One major tool for this is something called a Diagnostic Reference Level, or DRL. These are benchmark doses, usually set at the 75th percentile of what facilities across the country are using for a given type of exam. If a hospital’s average dose for a particular scan consistently exceeds the national benchmark, it’s expected to review its equipment and protocols and find ways to bring doses down. The ICRP recommends that facilities exceeding these reference levels conduct a local review to determine whether their protection has been adequately optimized. DRLs don’t represent a danger threshold. They’re a quality-improvement tool that helps clinics spot when they’re using more radiation than their peers for the same result.

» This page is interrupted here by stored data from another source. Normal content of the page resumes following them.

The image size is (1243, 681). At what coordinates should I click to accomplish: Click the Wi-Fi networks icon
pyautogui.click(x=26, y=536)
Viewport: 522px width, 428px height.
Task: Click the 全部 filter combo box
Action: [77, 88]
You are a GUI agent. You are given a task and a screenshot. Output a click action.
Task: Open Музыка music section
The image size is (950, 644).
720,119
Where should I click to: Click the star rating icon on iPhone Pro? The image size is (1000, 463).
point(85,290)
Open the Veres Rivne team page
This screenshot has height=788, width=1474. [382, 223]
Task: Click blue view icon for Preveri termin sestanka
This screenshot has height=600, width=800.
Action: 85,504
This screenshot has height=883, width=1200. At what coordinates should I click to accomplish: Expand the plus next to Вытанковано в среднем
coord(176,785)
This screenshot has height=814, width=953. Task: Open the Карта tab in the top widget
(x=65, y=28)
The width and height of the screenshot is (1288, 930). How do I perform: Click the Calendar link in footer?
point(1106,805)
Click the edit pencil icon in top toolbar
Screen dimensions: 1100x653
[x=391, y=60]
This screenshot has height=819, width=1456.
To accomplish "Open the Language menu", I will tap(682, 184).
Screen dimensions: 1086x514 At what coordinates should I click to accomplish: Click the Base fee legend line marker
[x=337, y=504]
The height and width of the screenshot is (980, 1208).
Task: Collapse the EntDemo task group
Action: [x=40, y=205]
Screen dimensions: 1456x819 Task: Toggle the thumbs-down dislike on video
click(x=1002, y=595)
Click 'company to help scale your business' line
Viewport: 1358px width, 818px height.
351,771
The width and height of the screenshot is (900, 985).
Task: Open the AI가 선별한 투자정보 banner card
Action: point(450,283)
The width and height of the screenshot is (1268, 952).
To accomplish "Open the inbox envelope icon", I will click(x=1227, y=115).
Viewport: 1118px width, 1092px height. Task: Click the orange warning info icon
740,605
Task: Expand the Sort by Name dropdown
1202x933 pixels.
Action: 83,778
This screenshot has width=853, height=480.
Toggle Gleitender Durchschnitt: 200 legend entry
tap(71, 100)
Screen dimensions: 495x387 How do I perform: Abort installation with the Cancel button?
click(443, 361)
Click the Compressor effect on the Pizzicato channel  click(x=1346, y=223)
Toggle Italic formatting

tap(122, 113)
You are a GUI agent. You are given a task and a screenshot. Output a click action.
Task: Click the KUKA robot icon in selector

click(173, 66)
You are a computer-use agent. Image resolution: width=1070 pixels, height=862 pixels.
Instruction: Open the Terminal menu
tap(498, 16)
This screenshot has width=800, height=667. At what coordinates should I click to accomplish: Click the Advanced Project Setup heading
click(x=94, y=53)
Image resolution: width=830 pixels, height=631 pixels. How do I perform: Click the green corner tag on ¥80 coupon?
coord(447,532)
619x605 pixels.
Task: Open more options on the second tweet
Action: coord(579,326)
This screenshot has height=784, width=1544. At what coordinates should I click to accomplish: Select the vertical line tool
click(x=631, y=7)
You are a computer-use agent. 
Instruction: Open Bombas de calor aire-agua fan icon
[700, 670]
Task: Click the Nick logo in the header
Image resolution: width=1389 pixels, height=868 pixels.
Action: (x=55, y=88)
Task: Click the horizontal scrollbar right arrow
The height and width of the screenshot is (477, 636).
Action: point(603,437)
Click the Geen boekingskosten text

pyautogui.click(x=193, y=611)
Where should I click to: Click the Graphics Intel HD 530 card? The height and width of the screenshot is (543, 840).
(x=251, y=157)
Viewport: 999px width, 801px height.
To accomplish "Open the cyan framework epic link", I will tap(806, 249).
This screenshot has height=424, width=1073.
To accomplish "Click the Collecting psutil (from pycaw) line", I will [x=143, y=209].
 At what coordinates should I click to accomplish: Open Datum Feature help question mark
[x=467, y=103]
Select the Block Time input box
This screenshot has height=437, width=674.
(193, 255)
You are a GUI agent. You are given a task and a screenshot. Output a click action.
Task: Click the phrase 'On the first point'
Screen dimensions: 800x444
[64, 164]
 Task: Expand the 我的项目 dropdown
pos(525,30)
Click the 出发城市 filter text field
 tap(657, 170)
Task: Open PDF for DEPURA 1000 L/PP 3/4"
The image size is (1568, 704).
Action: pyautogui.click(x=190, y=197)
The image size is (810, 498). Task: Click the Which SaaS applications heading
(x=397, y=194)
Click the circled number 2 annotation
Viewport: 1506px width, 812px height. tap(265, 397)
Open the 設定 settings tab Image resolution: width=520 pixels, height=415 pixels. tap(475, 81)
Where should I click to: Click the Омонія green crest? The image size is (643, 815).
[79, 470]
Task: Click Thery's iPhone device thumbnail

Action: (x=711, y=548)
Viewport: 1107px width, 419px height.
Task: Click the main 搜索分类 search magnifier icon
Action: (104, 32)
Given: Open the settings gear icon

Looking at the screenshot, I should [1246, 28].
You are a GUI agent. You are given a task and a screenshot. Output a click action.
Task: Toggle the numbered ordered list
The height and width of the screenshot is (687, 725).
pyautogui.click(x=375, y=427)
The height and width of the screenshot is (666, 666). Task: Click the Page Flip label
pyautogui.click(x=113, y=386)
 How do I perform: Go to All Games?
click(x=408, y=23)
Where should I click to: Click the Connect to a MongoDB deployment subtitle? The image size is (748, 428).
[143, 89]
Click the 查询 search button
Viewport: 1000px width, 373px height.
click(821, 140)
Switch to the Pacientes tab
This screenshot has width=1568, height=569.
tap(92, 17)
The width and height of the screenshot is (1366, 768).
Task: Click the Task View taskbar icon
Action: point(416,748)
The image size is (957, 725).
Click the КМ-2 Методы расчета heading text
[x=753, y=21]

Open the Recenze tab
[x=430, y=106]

Children receive special attention. Kids are more sensitive to radiation than adults because their cells are dividing faster, and they have more years ahead in which any damage could eventually develop into cancer. The Image Gently campaign, widely adopted in pediatric radiology, promotes “child-sizing” radiation doses, using protocols specifically adjusted for smaller bodies rather than applying adult settings. It also encourages choosing imaging methods that avoid ionizing radiation altogether, like ultrasound or MRI, whenever they can answer the clinical question.
Beyond ALARA: Newer Variations
While ALARA remains the dominant framework, some radiologists have pushed for more specific versions tailored to diagnostic imaging. One is ALADA, which stands for “As Low As Diagnostically Acceptable.” Instead of asking for the lowest dose possible, ALADA focuses on the lowest dose that still produces a useful image. The distinction matters because reducing dose too aggressively can degrade image quality to the point where the scan becomes useless, which may lead to repeat imaging and a higher total dose.
A further refinement, ALADAIP, adds that the dose should be “indication-oriented and patient-specific.” This means the protocol should account for why the scan is being done and who the patient is. A scan searching for a tiny fracture in a child’s wrist calls for a different approach than a scan evaluating a large tumor in an adult’s abdomen. These newer frameworks don’t replace ALARA. They sharpen it for the specific challenges of diagnostic medicine, where the goal isn’t just less radiation but better care with less radiation.